The good news about the arrival of spring in White Plains and the broader New York City metro area is that we will likely not be seeing much more snow and ice for the next several months. On the other hand, there will now be plenty of rain to go around.

While drivers might realize that they need to slow down in the snow and ice, they may not think so much about slowing down in the rain. Indeed, a recent post on this blog described a tragic situation in which a motorist was apparently traveling too fast for the rainy weather and wound up killing one person and injuring another person.

A recent report from the American Meteorological Society confirmed that this accident was likely not just an isolated incident. After analyzing data, the report concluded that whenever any type of precipitation is falling, the chance of a fatal car accident increases substantially, by about 34%.
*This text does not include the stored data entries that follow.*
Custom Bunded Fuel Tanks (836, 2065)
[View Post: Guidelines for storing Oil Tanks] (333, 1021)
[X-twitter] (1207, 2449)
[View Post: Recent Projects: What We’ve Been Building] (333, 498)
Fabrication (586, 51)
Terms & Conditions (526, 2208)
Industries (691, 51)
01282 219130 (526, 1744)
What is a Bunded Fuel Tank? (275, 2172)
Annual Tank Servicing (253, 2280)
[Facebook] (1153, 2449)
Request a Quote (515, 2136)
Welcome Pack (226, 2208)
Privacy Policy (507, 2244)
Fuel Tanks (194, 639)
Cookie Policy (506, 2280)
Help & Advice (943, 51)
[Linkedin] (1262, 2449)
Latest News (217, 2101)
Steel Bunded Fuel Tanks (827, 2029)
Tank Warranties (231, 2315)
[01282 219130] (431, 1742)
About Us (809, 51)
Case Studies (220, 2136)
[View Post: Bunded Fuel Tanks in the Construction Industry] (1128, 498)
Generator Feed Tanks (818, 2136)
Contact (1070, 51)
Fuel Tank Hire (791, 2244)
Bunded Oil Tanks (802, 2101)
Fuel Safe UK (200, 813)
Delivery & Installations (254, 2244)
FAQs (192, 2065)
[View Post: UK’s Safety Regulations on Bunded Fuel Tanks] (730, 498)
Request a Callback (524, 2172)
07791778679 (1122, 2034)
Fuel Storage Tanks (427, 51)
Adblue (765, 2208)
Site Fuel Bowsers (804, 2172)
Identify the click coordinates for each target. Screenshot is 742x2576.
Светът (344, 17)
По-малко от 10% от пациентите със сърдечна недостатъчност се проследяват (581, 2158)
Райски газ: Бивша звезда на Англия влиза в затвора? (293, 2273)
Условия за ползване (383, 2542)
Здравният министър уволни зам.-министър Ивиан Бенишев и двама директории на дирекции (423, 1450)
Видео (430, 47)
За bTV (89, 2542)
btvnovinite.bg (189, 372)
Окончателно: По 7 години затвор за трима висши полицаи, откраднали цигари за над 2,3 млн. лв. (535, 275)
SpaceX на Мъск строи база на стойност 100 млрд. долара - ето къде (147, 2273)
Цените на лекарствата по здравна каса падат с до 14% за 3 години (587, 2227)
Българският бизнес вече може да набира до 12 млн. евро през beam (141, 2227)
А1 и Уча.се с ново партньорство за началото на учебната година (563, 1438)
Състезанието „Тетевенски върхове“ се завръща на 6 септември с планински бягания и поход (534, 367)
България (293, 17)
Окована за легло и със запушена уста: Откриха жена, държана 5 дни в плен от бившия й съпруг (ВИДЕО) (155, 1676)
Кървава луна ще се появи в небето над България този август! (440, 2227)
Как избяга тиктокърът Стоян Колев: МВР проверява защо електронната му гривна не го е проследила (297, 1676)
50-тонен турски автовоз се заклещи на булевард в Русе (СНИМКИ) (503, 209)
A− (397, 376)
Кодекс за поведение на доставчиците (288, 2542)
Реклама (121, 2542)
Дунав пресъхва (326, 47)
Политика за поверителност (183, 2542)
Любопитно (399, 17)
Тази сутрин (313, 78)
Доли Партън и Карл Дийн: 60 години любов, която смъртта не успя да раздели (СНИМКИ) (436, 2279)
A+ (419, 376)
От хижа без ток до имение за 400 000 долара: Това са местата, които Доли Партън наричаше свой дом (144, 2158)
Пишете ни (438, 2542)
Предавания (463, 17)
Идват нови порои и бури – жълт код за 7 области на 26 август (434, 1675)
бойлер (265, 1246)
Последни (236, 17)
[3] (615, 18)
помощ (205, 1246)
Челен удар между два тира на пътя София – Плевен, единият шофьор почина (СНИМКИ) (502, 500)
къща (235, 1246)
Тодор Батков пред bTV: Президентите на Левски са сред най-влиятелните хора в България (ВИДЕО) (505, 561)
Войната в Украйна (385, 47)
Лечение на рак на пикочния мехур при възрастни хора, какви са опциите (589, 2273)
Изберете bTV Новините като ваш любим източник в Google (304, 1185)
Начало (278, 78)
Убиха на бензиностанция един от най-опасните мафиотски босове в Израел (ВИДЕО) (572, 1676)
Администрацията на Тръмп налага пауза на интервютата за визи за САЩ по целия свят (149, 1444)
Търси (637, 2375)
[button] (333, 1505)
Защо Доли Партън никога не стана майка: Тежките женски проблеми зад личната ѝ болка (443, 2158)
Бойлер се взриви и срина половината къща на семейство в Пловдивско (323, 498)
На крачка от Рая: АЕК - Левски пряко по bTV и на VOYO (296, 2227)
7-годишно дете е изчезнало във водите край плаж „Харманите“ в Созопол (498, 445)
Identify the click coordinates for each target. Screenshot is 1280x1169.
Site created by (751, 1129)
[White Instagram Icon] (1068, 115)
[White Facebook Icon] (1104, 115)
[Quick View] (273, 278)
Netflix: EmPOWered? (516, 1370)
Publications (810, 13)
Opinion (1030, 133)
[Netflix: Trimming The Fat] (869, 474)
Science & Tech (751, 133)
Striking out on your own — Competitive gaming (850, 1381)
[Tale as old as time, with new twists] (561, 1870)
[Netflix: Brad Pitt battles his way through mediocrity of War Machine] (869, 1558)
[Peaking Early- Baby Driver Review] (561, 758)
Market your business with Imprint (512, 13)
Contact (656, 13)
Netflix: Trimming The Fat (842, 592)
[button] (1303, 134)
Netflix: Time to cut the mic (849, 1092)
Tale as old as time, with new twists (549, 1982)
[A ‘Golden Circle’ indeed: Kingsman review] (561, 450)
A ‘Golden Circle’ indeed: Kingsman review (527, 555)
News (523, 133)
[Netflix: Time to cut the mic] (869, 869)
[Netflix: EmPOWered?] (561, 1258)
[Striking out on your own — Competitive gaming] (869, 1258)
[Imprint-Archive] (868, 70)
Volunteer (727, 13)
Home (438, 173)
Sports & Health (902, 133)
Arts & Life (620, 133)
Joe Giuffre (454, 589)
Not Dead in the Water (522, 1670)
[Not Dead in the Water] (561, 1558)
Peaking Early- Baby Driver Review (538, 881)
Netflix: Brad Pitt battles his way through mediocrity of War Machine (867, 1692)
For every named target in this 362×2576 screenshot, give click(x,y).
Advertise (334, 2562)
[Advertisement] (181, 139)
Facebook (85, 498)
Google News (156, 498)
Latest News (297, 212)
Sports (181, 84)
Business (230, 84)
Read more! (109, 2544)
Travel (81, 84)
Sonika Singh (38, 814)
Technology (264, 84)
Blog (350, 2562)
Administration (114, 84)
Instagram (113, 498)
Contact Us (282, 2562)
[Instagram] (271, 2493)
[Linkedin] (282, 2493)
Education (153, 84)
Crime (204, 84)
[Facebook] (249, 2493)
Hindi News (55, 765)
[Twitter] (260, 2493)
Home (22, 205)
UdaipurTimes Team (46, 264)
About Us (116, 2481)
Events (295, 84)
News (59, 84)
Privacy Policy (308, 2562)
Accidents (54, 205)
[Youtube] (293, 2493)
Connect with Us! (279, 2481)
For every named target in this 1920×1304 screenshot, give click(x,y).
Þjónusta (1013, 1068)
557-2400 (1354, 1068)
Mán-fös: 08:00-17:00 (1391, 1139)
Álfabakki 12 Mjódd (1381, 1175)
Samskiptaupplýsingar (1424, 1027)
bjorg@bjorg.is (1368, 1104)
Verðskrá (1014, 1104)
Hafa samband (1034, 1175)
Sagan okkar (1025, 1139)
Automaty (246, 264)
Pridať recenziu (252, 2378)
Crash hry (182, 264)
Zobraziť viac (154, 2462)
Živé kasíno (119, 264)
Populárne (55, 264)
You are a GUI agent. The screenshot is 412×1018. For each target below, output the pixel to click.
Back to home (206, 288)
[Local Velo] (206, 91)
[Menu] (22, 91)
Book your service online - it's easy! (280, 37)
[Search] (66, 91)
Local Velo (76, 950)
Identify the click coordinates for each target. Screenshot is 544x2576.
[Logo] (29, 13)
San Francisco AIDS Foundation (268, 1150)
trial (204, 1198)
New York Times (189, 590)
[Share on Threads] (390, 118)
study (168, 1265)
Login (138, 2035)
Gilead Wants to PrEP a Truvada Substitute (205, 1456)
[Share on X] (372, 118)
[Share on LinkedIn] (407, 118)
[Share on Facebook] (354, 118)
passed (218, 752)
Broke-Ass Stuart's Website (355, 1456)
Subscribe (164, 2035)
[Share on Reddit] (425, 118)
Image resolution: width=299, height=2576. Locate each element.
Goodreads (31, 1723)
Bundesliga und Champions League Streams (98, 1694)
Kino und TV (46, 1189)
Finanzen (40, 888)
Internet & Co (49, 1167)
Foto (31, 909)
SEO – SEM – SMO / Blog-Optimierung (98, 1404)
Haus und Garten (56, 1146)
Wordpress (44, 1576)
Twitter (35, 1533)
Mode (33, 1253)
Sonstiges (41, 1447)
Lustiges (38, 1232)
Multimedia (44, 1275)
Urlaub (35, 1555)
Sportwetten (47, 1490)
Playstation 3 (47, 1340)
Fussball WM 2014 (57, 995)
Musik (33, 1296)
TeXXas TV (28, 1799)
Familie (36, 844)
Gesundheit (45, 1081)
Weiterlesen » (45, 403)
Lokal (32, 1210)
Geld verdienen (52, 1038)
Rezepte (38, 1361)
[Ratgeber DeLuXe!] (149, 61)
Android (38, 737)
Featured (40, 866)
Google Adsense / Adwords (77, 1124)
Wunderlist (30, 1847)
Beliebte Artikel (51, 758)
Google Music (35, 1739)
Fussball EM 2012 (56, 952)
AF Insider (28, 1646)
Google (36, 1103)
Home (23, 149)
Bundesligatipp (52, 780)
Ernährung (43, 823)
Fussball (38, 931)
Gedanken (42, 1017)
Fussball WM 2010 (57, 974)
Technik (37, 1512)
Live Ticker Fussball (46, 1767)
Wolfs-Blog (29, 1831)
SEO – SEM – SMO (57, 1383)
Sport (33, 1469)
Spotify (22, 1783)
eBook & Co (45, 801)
How rapidly the precipitation was falling affected the overall risk. For instance, in thunderstorms or other downpours, the chance of a fatal accident doubled and then some. However, even in a light drizzle, the chances of a fatal accident increased by 27%, certainly not an insignificant number.

While the report offered a number of suggestions motorists and others can take in order to reduce the risk of accidents during bad weather, New York drivers need to remember that, even when there is no snow, they have an obligation to adjust their speed downward to account for less than ideal driving conditions. Doing so means slowing down when the roads are wet or visibility is poor due to rain.

If a driver does not do so and causes an accident, that driver may be held accountable via a personal injury lawsuit.